AVIFはエンコードやデコードのコストが比較的高いことが知られています。ただ、これについては外部の画像変換サービスを利用するのであれば、利用者側はあんまり気にしなくていいかなと思います。いずれにしろ、生成したサムネイル画像をCDN上で適切にキャッシュするのが重要です。

このあたりをもう少し詳しく知りたい方は、WebPについては以前僕が書いたこちらの記事を読んだり、AVIFに関する記事もいくつか紹介しているので、興味のある方はぜひ見てみてください。

許容できる工数で選ぶ画像最適化サービス
画像最適化サービスの利用方法なんですけど、お勧めの方法は2つあります。1つは同一URLでAcceptヘッダーを利用してデバイスによって返す画像フォーマットを変える方法です。工数低めで導入するんだったらこっちがお勧めです。

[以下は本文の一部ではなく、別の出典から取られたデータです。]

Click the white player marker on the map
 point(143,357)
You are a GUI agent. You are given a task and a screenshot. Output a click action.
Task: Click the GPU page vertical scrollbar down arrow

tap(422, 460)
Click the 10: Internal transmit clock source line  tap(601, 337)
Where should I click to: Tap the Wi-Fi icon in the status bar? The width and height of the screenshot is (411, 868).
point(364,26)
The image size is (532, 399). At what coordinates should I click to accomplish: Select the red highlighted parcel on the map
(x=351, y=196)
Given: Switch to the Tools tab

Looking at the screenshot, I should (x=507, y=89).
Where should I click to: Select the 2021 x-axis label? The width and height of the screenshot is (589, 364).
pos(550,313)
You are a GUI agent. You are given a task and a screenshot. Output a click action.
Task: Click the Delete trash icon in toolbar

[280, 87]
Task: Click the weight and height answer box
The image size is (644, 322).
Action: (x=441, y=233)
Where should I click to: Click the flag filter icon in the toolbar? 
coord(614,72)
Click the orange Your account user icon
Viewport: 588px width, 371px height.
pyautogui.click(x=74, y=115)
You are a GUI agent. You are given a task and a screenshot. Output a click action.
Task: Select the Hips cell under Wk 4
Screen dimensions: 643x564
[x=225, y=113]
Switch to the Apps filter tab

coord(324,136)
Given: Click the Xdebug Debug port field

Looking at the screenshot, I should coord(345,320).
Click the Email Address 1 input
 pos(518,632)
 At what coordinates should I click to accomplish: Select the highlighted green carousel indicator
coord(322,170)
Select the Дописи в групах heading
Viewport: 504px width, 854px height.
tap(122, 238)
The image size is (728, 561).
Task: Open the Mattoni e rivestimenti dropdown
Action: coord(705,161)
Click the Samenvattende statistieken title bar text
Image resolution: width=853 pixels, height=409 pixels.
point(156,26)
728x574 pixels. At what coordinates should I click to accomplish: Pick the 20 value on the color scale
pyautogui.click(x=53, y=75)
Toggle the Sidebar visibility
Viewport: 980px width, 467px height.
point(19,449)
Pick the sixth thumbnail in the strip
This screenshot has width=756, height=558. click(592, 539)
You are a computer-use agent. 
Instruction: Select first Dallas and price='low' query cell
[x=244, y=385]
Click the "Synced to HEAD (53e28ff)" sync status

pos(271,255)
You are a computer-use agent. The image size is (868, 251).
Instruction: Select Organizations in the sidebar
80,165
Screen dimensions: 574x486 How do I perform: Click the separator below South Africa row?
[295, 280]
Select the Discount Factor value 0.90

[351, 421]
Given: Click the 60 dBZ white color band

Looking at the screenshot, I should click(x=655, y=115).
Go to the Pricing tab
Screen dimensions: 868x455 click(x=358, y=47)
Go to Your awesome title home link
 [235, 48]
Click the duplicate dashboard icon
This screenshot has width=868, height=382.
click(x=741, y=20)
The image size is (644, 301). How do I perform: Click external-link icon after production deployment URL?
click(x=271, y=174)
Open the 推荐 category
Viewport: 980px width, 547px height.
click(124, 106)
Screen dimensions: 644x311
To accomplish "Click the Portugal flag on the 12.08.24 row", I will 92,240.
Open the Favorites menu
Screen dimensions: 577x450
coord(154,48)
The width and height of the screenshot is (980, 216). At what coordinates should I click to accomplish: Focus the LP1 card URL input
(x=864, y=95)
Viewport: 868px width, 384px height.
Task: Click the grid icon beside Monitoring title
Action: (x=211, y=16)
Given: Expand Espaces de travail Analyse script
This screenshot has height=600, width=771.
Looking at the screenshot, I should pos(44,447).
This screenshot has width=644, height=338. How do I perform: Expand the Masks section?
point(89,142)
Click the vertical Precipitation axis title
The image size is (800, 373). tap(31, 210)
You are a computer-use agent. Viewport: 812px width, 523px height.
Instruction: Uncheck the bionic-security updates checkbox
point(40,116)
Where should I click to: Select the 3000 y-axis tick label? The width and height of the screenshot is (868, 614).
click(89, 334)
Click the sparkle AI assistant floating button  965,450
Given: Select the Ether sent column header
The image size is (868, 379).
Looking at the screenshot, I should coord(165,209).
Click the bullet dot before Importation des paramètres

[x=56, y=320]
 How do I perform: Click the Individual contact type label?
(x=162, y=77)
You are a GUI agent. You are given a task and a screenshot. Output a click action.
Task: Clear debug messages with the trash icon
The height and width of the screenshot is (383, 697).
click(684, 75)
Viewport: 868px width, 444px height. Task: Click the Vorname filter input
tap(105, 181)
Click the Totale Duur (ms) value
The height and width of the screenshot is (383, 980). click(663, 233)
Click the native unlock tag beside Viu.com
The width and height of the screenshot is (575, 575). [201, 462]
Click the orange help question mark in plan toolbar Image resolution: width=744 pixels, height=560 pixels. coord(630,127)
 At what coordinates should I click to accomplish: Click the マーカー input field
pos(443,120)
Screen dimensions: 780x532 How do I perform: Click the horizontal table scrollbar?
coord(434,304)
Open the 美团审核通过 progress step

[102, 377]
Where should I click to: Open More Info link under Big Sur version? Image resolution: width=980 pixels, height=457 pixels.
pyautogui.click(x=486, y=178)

もう1つは、下のコードのようにpictureタグを利用してデバイスによって画像を変える方法です。いいところはディスプレイサイズによって画像のURLを変えるとかもできるので、画像サイズも含めて細かく制御したいんだったらこっちがお勧めです。ただHTMLを書き換える工数が高い可能性があります。

PR TIMES STORYの事例紹介です。WebパフォーマンスはUXだけでなくSEO上の重要な指標になっていて、ビジネス上の重要度が上がっています。特に、以前の発表でもあったと思うんですけど、Lighthouseスコアというのを確認するべきです。これは会社ブログで紹介している事例ですね。今回、画像のURLの変更以外、変更を一切入れていません。画像URLを変更しただけでここまでの成果を出せるというのが実際の事例としてあるので、ぜひ活用してほしいなと思います。

画像以外の事例として、Brotliというのがあります。BrotliについてはISUCON本で紹介しているので、ここに抜粋を載せています。

ISUCON本では「Brotliを簡単に使用できるCDNもあるので、適切に使用すれば転送量を減らせます」としか書いていないですが、Fastlyでは設定を有効にすればBrotliを利用できます。ただし動的圧縮は利用できません。ISUCON本の記述に「圧縮レベルによるがgzipよりも圧縮に時間がかかるため、gzipのようにリクエストされたタイミングで動的に圧縮するという使い方は難しい」とありますが、これが理由かなと思っています。圧縮レベルを下げると圧縮率がgzipと大差なくなるので、個人的にはわざわざ利用する意味は薄そうです。CSSやJavaScriptファイルを配信しているなら容量がgzipよりもより小さくできるので、有効にしておくのがお勧めです。ISUCON本にも記述がありますし、詳しい挙動はCDNのドキュメントを参照してください。

パフォーマンス的にはHTTP/3が良い
HTTP/3です。このへんから最先端の話になってきます。HTTP/3は実はISUCON本が出た後にRFCとして発表されているので未掲載になっています。今回、HTTP/3の細かい説明は割愛して簡単に紹介します。HTTP/2にはTCPのHead of Line Blockingという、不安定な通信環境ではHTTP/1.1よりもパフォーマンスが落ちるという問題がありました。HTTP/3ではTCPではなくUDPを利用して再送制御など必要な処理をアプリケーション側で行うことで、不安定な通信環境でも最低限の再送制御で済むので、HTTP/3が使えるなら有効にした方がパフォーマンス的には良い可能性が高いと思います。ちなみにnginxでは先月リリースされた1.25.0というバージョンからHTTP/3に対応しています。nginxでHTTP/3を使う方法は先日書いたので、使いたい人は参考にしてもらえればいいかなと思ってます。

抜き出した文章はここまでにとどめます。